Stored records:
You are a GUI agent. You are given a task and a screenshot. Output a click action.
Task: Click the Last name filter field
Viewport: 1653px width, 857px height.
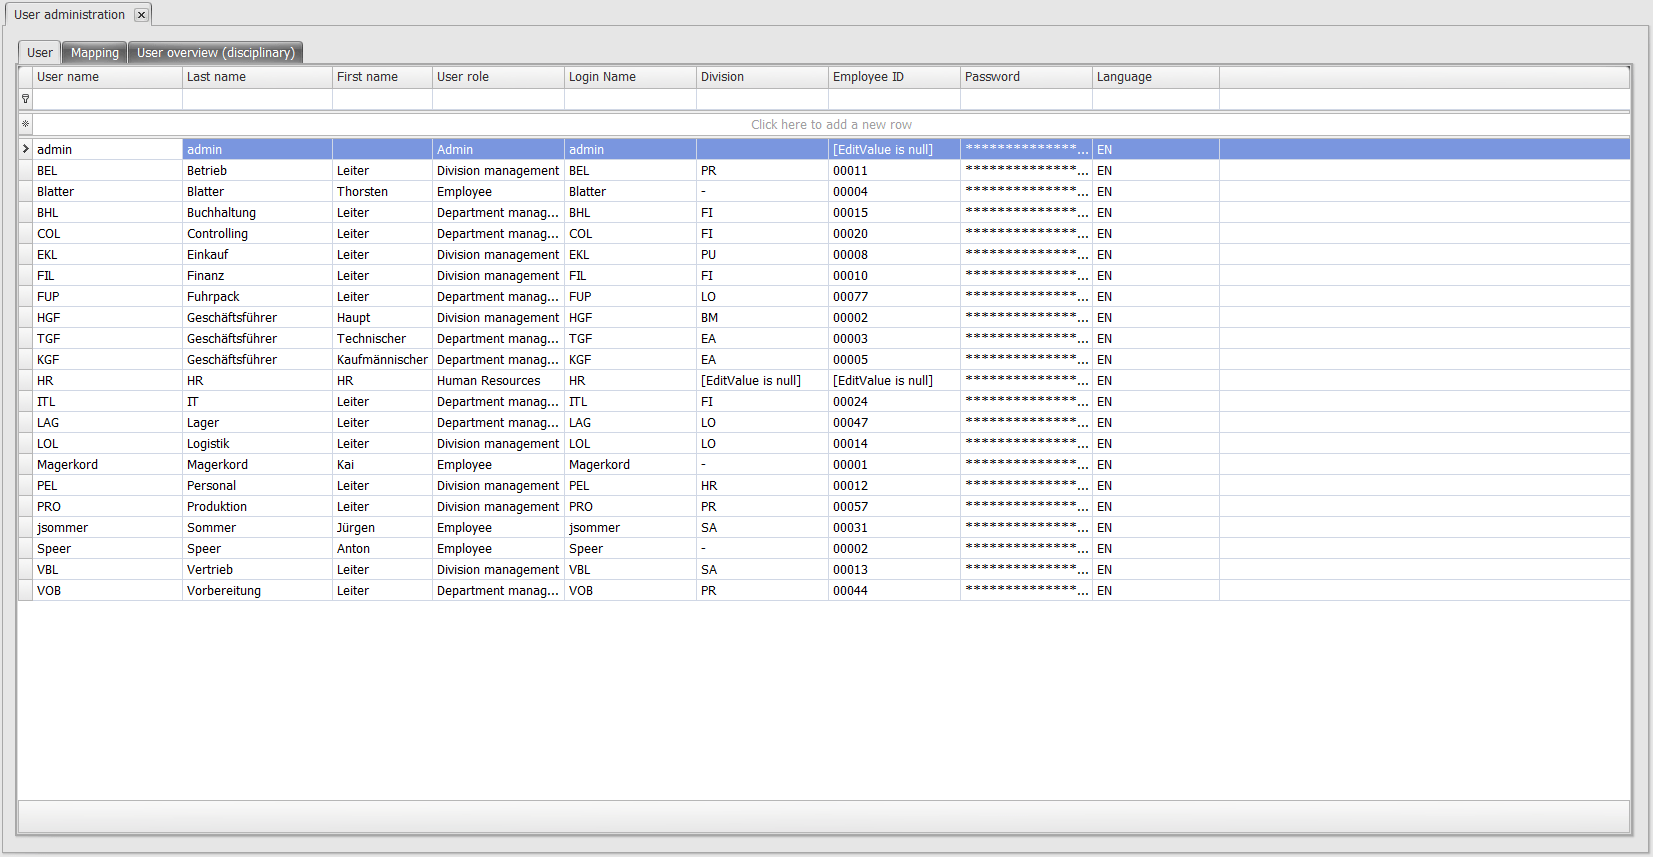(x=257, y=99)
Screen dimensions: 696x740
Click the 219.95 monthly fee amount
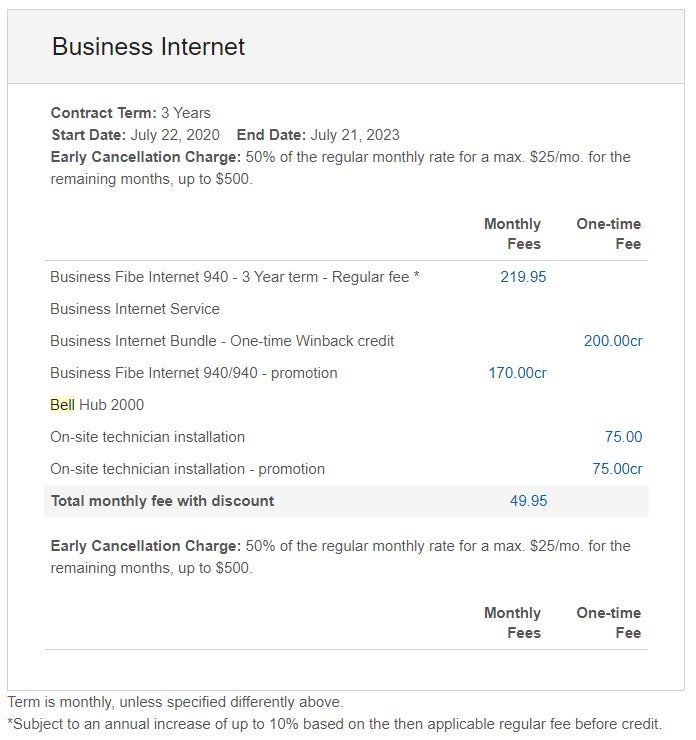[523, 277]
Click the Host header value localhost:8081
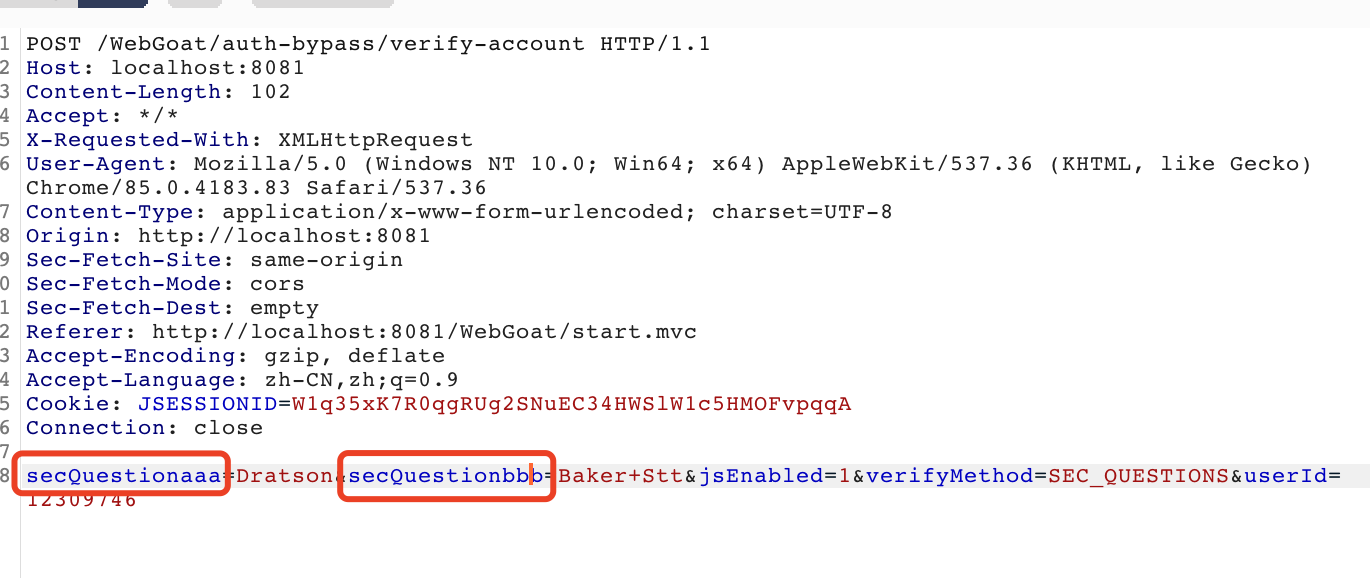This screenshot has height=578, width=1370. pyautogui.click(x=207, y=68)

What is expected:
All lines after and including the one with "Viewport: 1653px width, 857px height.", through the end of the entries above, should be output exactly and by themselves. The pictures are to be left out.

Response below:
Viewport: 1653px width, 857px height.
(x=257, y=99)
Screen dimensions: 696x740
Click the 219.95 monthly fee amount
[523, 277]
Click the Host header value localhost:8081
This screenshot has height=578, width=1370. pyautogui.click(x=207, y=68)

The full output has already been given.